Although not in the track list, the songs "Hakuro" and "Sakura Chiru..." are part of the four song series from the first chapter of "Moon Saga", along with "Setsugekka (The End of Silence)" and "Akatsukizukuyo (Day Breakers)".

==Release==
The album was released on April 27, 2016 in two physical editions, regular (CD; GLCD-00016) and limited (CD+DVD; GLCD-00015), as well as on Spotify. Until November 6, 2015 a special limited edition (GLCD-00014) was available on Gackt's official website's global store. In November 2016 was announced that the album is being re-recorded for an English language version and future release.

During the tour was sold limited edition album titled "Last Visualive Saigo no Tsuki –Last Moon–" (GLCD-00017) with two CDs (CD 1 48:28 – CD 2 59:07 minutes), with the whole live setlist in original order.

===Charts===
In its first week the studio album reached number six on the Oricon's weekly album chart, with 16,447 copies sold, and topped the Oricon independent album chart. On its first week the album charted at thirteen on the Billboard Japan's Hot Albums chart, while rising to number ten at the Top Albums Sales chart.

Single "Arrow", released on 7 October 2015, reached number fifteen, and charted for four weeks on the Oricon's weekly single chart. As the single was released by an independent label it was also featured on the Oricon indies singles chart, peaking at number two. On the Billboard Japan Hot 100 it peaked at number sixty, and peaked at number fourteen on the Top Single Sales chart. Single "Kimi Dake no Boku de Iru Kara", released on 23 November 2016, reached number thirty on the Oricon's weekly single chart, selling 4,107 copies.

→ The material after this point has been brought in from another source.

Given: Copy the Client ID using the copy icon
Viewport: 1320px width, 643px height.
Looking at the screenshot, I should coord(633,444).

On the Billboard Japan peaked at number forty-four on the Top Single Sales chart.

==Last Visualive tour==
On August 8 Gackt's first national (and world) tour in seven years, called Last Visualive Saigo no Tsuki –Last Moon–, was announced. Although the original intention was to be held in 2015, it was postponed to 2016. It started with a fanclub only concert on March 19 at Misato City Cultural Hall in Saitama, with the first public show being held on March 21 at the Colany Hall in Yamanashi. In January 2016, because most of the 25 concerts sold out, an additional 16 were announced, making the total 41 concerts. The tour ended on July 3 with two consecutive shows at the Saitama Super Arena, consisting of a total of 42 concerts in thirty cities and over 120,000 visitors. In the ending credits of the final show were announced world tour and return tour in Japan in 2017. The next year, during the release of conceptually related single "Tsumi no Keishō (Original Sin)" in March 2017, Gackt was still talking about holding a world tour.

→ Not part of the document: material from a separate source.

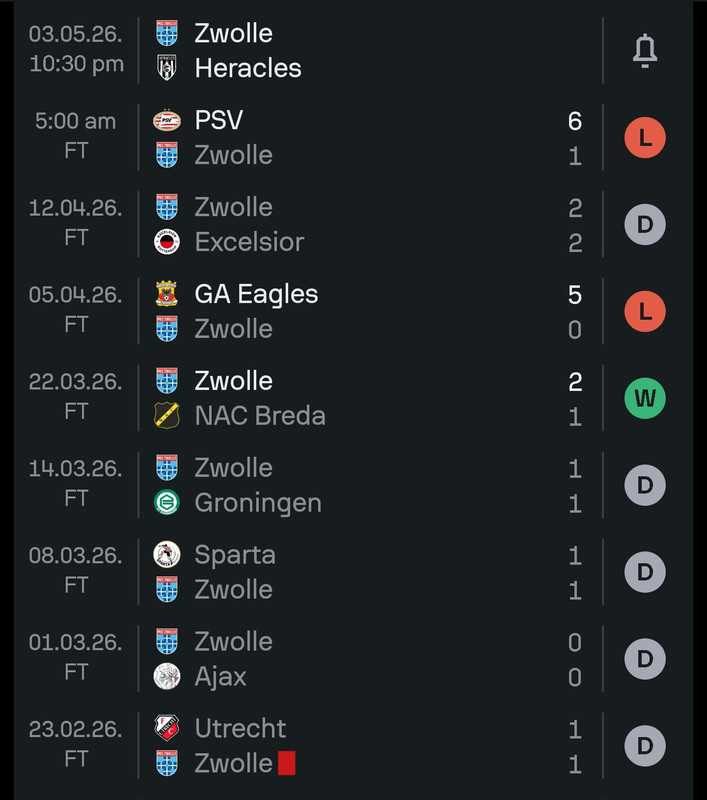Screen dimensions: 707x800
Task: Click the Sparta club crest
Action: 166,555
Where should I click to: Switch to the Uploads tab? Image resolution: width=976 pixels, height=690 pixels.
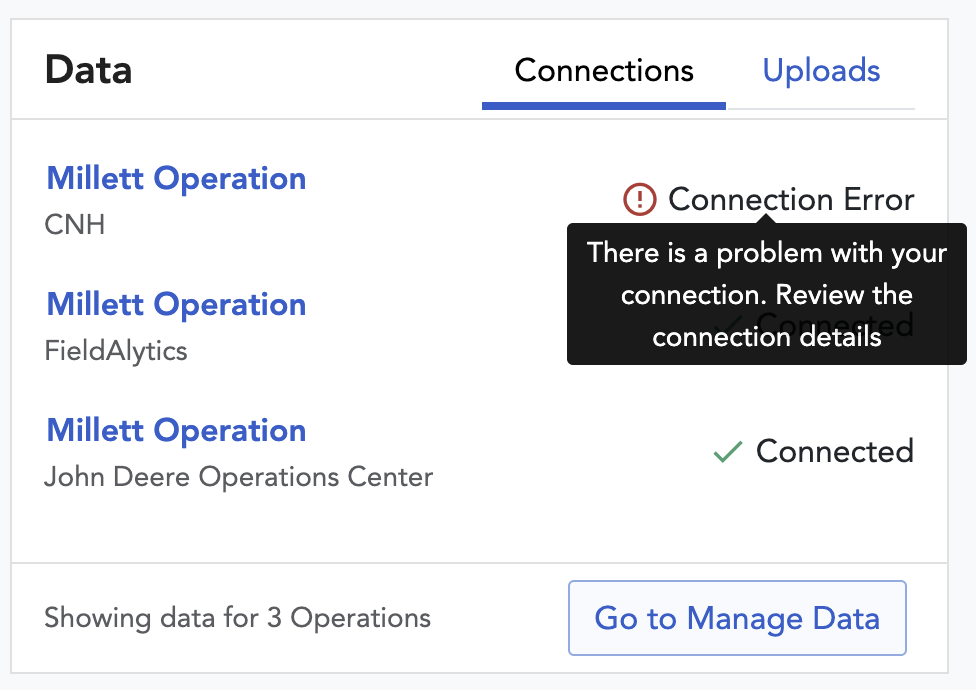821,70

The final show was broadcast on WOWOW in October 2016, and its live recording were released in regular and premium DVD and Blu-ray edition on March 14, 2017. In March 2017 it was screened in cinema.

===Show===
The concert shows generally lasted about four hours (with circa one hour long MC), and are focused around the album's track list. The concert's stage set looked like a post-apocalyptic movie set, they include videos which are related to the Mysteries of Yoshitsune I & II, as well as various projection mapping scenery on the back screen.

The lives are conceptually divided into four parts. The first part begins with the video showing Yoshitsune at the battlefield, narration questions like "why do people repeat the same mistakes?", and with many fateful arrows approaching Yoshitsune, which shooting has commanded brother Yoritomo, the video ends and starts the performance of the first song "Arrow". The music video of "Returner (Yami no Shūen)" shows Yoshitsune being pierced by the arrows. During the performance of "Akatsukizukuyo (Day Breakers)" was montage of battle sciences, and Yoshitsune's improbable wish to remain close to the friends until the next meeting.

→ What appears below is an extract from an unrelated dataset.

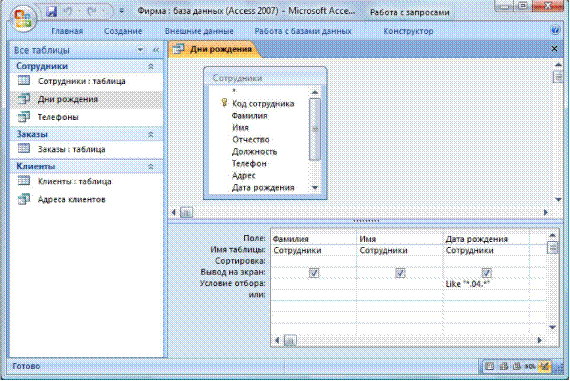
Task: Click the Like criteria cell for Дата рождения
Action: pyautogui.click(x=486, y=284)
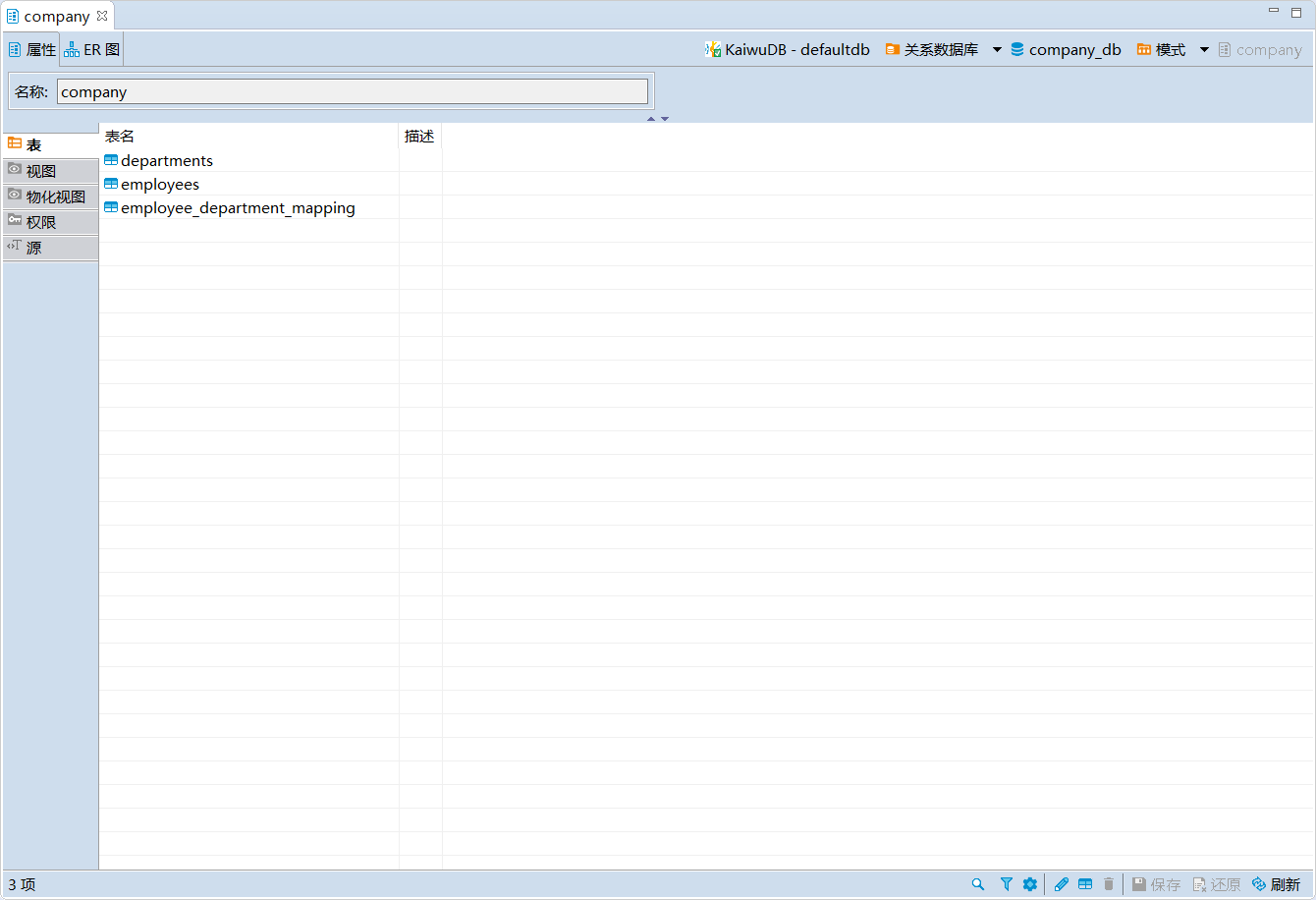The image size is (1316, 900).
Task: Click the gear configuration icon
Action: 1029,884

The second part begins with the video showing part of the story which occurred 9 years earlier in 1180 between brothers Yoshitsune and Yoritomo, and the Heian Era scene is shown by the instrumental performance of "Utakata no Yume" where Gackt played the Japanese traditional instrument shamisen. The song "Kugutsu ga Gotoku" is performed with particularly intense animation and boogaloo dance choreography, followed by pantomime dance during "Youranka (Lulling)".

The third part begins with the film from "Camui Gakuen", cover concerts festival conceptualized around fictional school. The sudden difference in the world view of the songs and stage is to release the audience from the built up tension and make them engage in playful entertainment. It includes an hour long MC, and both "Kimi Dake no Boku de Iru Kara" and "P.S. I Love U" started in a cappella.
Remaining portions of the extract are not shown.